Facile construction of novel ZnO and TiO2 combined g-C3N4 nanocomposite for superior visible-light photocatalytic organic pollutant degradation

A novel g-C3N4/ZnO-TiO2 nanocomposite was prepared by facile calcination and hydrothermal assisted route to boost the photocatalytic efficiency of g-C3N4. The structural, morphology and optical properties of as-obtained nanocomposites (NCs) were examined by various physicochemical methods such as XRD, FT-IR, FESEM-EDX, HR-TEM, UV-DRS and PL spectra relatively. The as-obtained g-C3N4/ZnO-TiO2 heterojunction NCs displays an optimum efficiency (93.6%) and high photo-degradation rate constant towards the photo-degradation of RhB dye in 75 min under visible-light exposure. Likewise, the synergistic effects on heterostructure strong-coupling interfaces assembly of g-C3N4 and TiO2/ZnO NPs, which facilitates the excellent photo-excited charge separation efficiency, suppressing the recombination rate and also widening the visible-light fascination ability.

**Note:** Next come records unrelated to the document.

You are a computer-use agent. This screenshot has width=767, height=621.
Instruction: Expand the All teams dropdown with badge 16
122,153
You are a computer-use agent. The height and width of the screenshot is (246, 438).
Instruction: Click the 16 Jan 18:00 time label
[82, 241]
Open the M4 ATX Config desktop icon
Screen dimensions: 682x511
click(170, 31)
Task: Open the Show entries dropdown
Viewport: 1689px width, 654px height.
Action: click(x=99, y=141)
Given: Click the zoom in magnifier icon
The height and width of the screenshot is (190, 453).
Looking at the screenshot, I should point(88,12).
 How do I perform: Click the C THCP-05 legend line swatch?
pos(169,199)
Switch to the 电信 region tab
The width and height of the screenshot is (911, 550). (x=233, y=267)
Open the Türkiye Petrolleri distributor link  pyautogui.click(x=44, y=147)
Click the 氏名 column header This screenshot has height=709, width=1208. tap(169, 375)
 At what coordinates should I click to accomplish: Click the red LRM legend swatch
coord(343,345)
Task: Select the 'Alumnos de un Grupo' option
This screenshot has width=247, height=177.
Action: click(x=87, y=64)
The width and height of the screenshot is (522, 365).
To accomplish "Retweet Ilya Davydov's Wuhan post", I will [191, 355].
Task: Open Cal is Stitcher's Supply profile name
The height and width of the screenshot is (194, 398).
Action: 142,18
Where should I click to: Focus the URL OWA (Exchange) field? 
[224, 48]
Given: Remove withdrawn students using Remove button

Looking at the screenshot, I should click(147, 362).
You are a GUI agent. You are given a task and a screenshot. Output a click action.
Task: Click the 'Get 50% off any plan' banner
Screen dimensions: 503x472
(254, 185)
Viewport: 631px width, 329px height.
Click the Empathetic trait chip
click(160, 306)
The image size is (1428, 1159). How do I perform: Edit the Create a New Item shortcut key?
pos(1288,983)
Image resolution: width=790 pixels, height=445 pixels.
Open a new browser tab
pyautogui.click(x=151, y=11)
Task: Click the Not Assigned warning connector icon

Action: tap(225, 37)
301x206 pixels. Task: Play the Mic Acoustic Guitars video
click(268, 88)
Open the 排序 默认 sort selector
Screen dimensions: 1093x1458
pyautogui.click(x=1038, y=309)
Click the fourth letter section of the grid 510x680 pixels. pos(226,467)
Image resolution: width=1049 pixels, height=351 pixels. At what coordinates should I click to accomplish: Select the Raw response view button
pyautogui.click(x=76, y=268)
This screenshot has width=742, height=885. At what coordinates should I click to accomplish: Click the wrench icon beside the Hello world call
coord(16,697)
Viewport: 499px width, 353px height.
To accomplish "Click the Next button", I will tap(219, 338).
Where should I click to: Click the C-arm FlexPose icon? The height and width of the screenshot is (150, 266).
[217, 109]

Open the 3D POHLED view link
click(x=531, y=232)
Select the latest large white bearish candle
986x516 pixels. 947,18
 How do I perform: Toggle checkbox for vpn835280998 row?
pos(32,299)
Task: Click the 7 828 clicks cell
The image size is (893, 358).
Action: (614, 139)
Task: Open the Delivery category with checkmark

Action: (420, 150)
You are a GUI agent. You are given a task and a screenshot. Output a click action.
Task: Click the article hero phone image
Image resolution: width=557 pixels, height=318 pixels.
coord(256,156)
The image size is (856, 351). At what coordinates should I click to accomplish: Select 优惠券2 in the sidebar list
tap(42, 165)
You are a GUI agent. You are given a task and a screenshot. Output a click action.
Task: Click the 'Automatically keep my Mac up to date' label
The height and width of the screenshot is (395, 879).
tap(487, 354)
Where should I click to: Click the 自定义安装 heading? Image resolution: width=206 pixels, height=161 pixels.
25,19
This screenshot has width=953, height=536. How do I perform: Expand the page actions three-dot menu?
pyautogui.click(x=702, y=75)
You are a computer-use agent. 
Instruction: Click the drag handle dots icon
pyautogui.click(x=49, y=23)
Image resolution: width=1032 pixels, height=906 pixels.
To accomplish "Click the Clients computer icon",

Hence, the resulting in a prolonged lifetime leading to continuous generation of h(+) and (OH-)-O-center dot species which were eventually improved the photo-degradation process. Also, the as-obtained hybrid g-C3N4/ZnO-TiO2 photocatalysts (PCs) revealed superior recycling stability. Moreover, a probable photocatalytic reaction mechanism of the novel PCs was also suggested.